At first glance, I think that the gravity information can't escape from inside the event horizon, just like light can't. That means that the event horizon describes a frozen version of the mass inside it, not a current "live" version.
And that seems to work, if you think about gravity waves. There aren't any changes to the gravitational field coming out from inside the event horizon. But it doesn't work so well if you think about gravitons. "There aren't any gravitons coming out" should be equivalent to "flat worldlines", which is very much not true just outside the event horizon.
It also doesn't seem to work for a situation like a black hole merger. The spacetime outside the event horizon is this frozen snapshot, but it can still do this spiral around this other black hole? That doesn't seem to make a ton of sense.
So I'm not sure my answer is very good. But it's a fascinating question. If anyone has a real answer, I'd love to hear it.
Remember that this applies everything where r≤1. As far as “flat” worldlines I think you might be thinking of a geodesic approaching r=1 in terms of a null geodesic, which isn’t necessarily true unless we’re dealing with a photon or graviton. Regions I,II of the Classic Kruskal-Szekeres extension illustrates this pretty clearly.
https://en.m.wikipedia.org/wiki/Kruskal–Szekeres_coordinates...

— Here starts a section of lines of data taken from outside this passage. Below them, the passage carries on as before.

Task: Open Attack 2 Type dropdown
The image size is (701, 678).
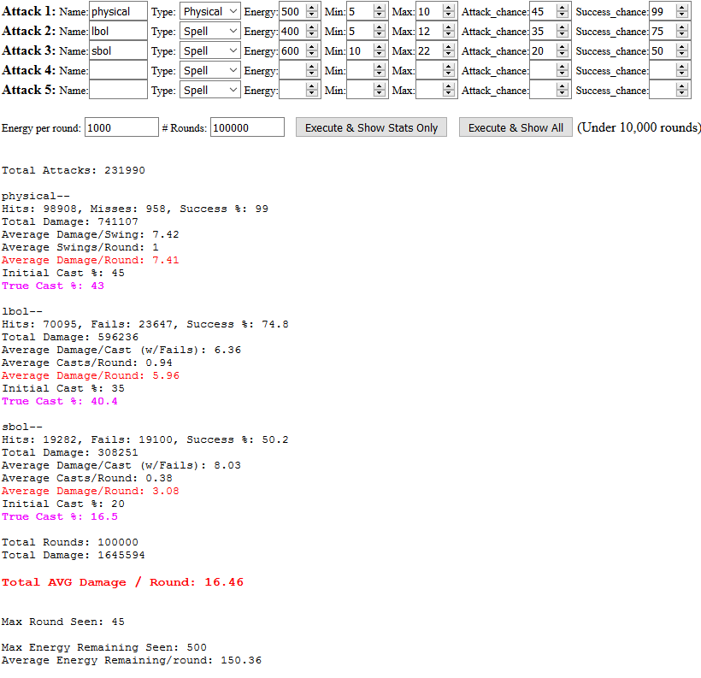Action: tap(210, 32)
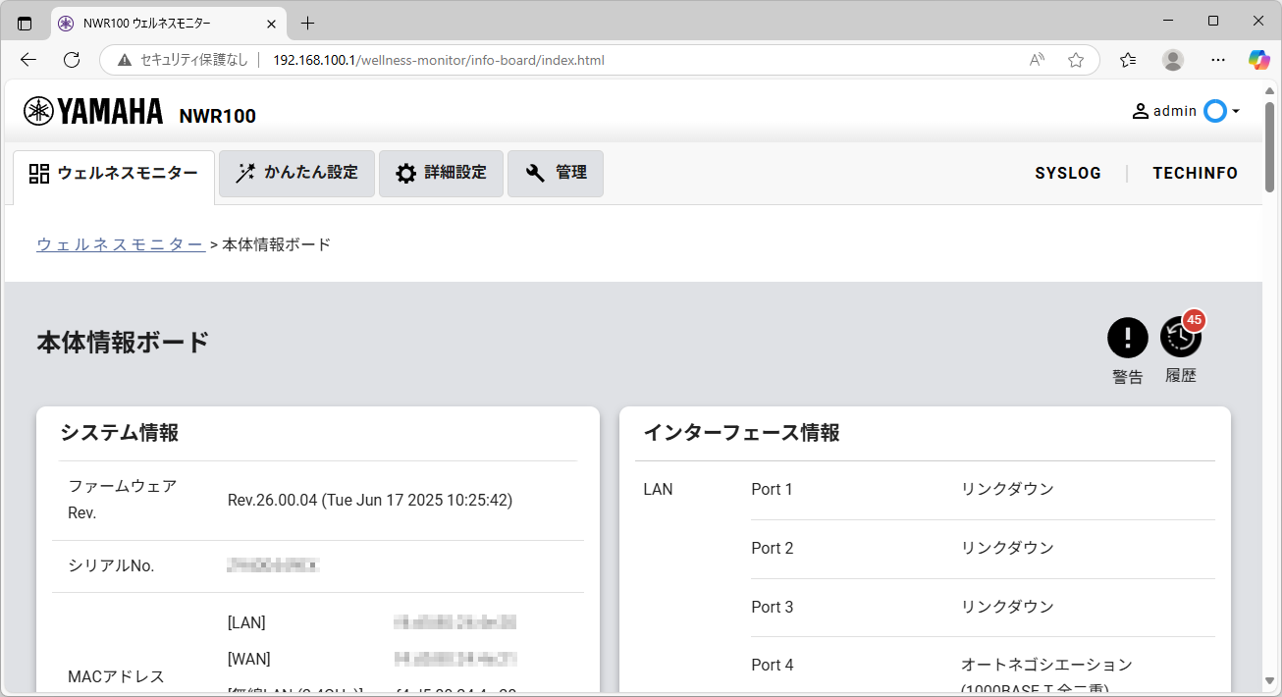Open the admin account dropdown arrow

1234,111
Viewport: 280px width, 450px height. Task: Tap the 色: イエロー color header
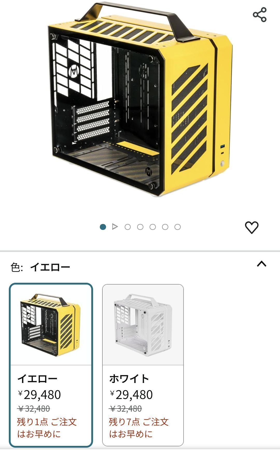coord(40,267)
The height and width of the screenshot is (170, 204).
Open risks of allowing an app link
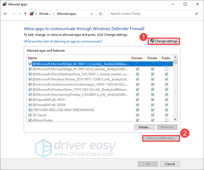pos(63,41)
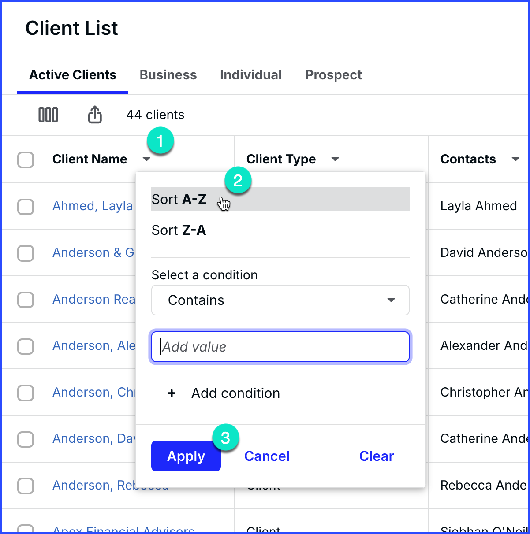The image size is (530, 534).
Task: Select the Anderson & G row checkbox
Action: (26, 253)
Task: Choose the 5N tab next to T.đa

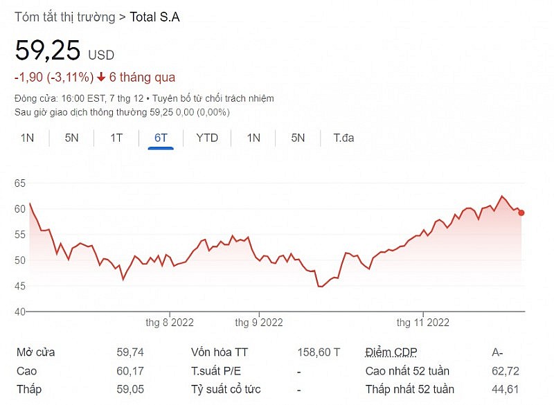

The total mass of the black hole (and all other information possible about it) can be described in terms of the boundary at r=1, so there’s no problem with mergers or accretion. To answer Wallace’s original question, we see no information escaping the black hole. What we’re seeing is sort of like shining a light on an absence of information, and observing the shadow cast. That’s not quite right, but it’s close.